__YOUR OBJECTIVE__
Reproduce the records exactly, but not the pictures.
----- PROVIDED INFORMATION
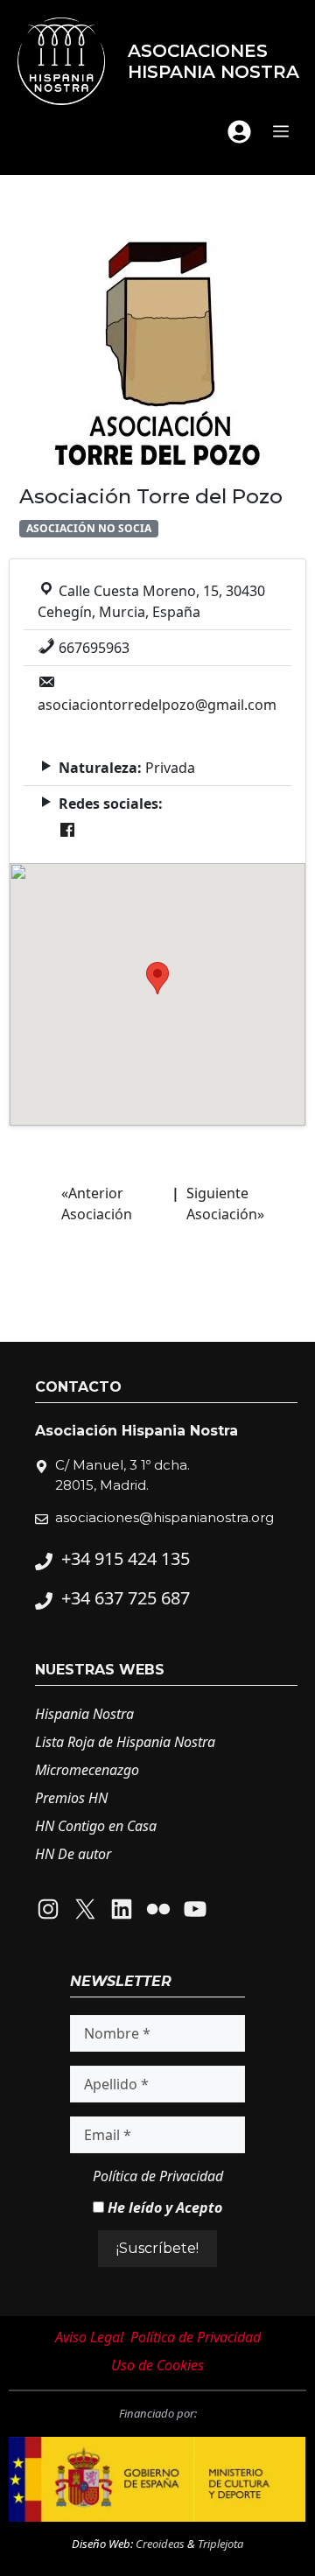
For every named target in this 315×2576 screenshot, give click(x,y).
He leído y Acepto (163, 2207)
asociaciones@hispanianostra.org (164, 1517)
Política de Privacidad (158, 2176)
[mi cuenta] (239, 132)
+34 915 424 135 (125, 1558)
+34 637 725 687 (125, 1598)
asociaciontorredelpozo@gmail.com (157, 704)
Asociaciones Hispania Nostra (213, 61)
----------
__OUTPUT FOR THIS EXERCISE__
For every named target in this 315×2576 screenshot, give click(x,y).
He leído y Acepto (163, 2207)
asociaciones@hispanianostra.org (164, 1517)
Política de Privacidad (158, 2176)
[mi cuenta] (239, 132)
+34 915 424 135 (125, 1558)
+34 637 725 687 (125, 1598)
asociaciontorredelpozo@gmail.com (157, 704)
Asociaciones Hispania Nostra (213, 61)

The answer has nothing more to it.